Lysosomal neuraminidase. Catalytic activation in insect cells is controlled by the protective protein/cathepsin A.

ABSTRACT

Lysosomal N-Acetyl-alpha-neuraminidase is active in complex with the protective protein/cathepsin A (PPCA) and beta-galactosidase. The interaction with PPCA is essential for the correct intracellular routing and lysosomal localization of neuraminidase, but the mechanism of its catalytic activation is unclear. To investigate this process, we have used the baculovirus expression system to co-express neuraminidase and PPCA precursors in insect cells, which resulted in high enzymatic activity of neuraminidase. Both the 34- and 20-kDa PPCA subunits were required for the activation. We further demonstrated that when expressed alone, the neuraminidase precursor remained dimeric (114 kDa) and had low enzymatic activity, but when co-expressed with PPCA and beta-galactosidase, it multimerized in a complex of approximately 1350 kDa, together with the other two proteins.

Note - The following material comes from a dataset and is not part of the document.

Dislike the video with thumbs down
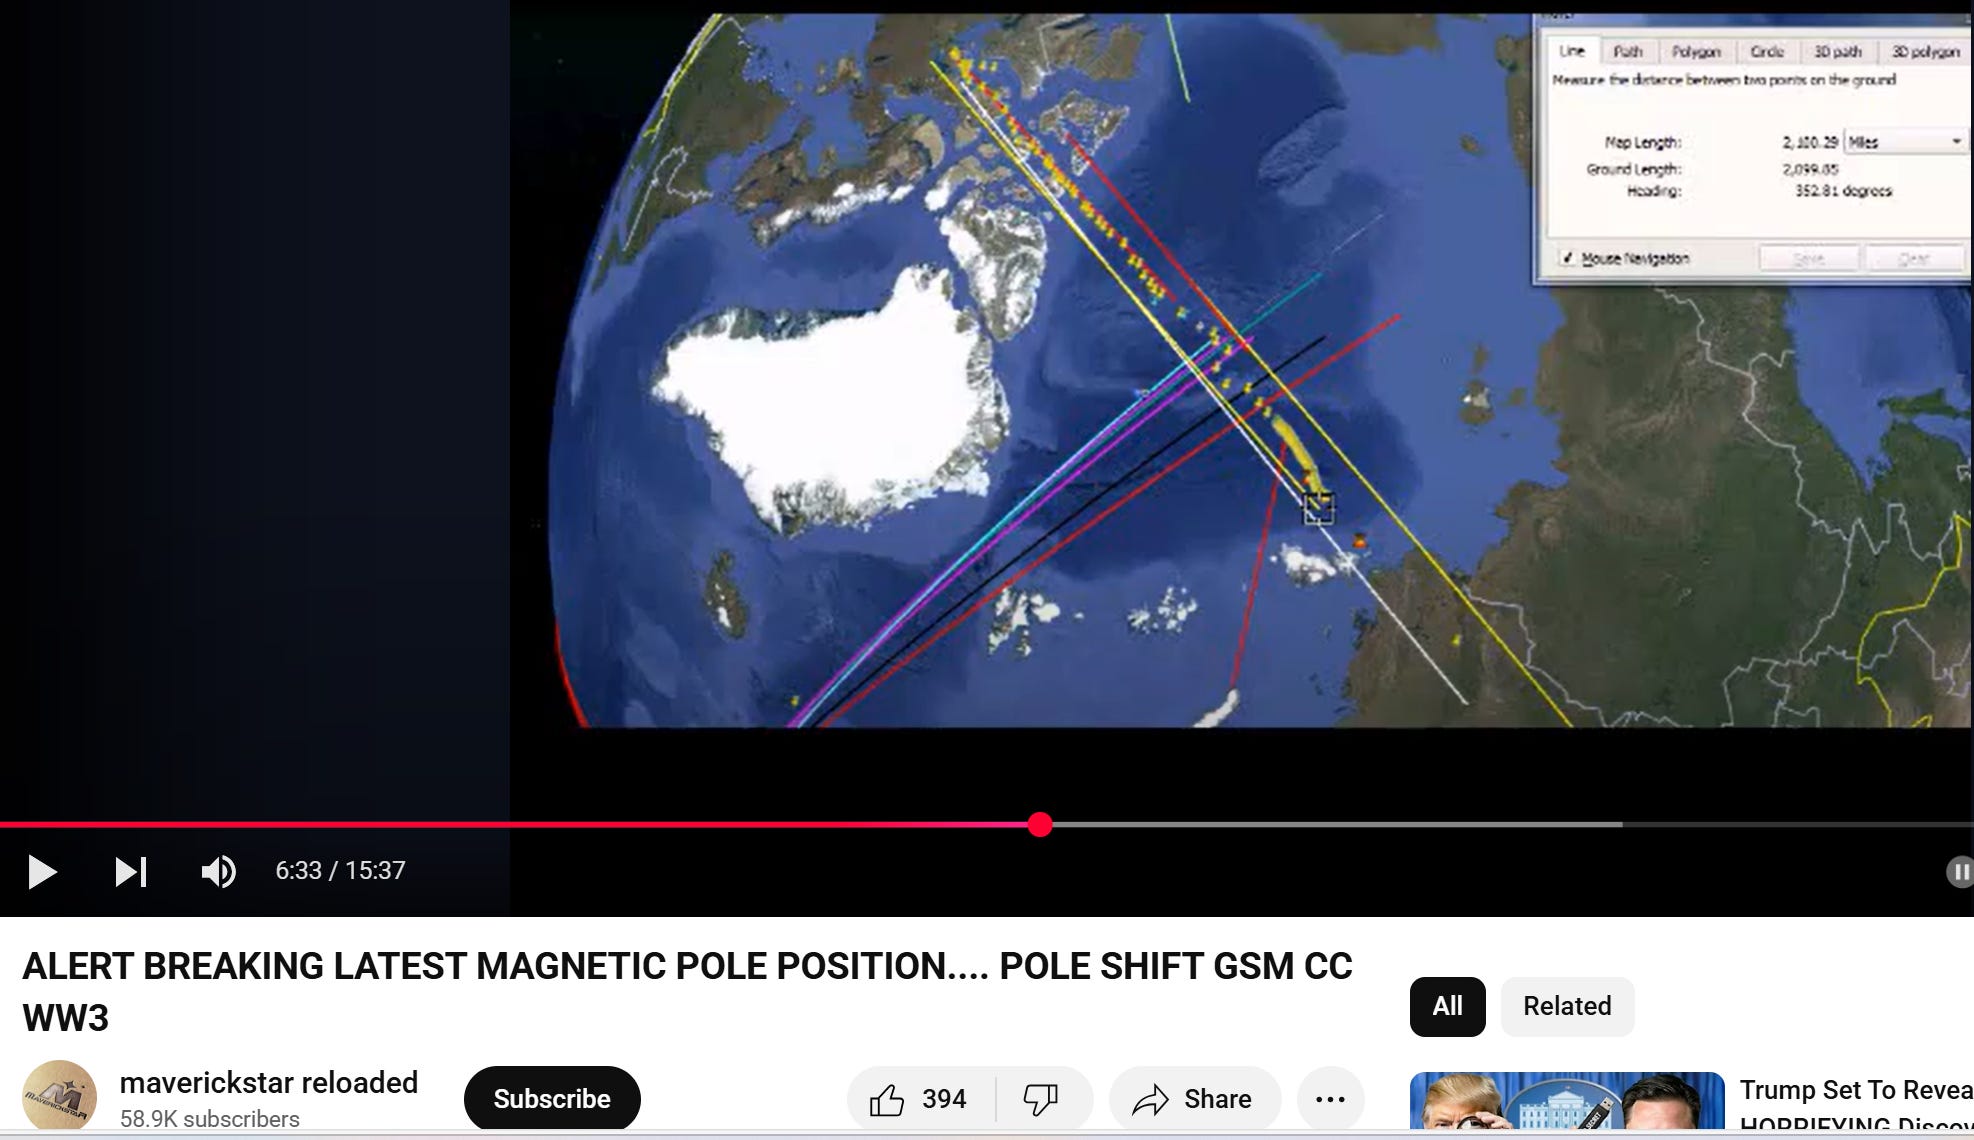point(1041,1099)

The fully active neuraminidase co-precipitated with full-length PPCA and beta-galactosidase precursors. However, when co-expressed with the individual PPCA subunits, neuraminidase co-precipitated only with the small 20-kDa polypeptide, which therefore must contain a neuraminidase-binding site. Our finding suggests a model of activation of neuraminidase dependent on its oligomerization at acidic pH that is mediated by interaction with PPCA.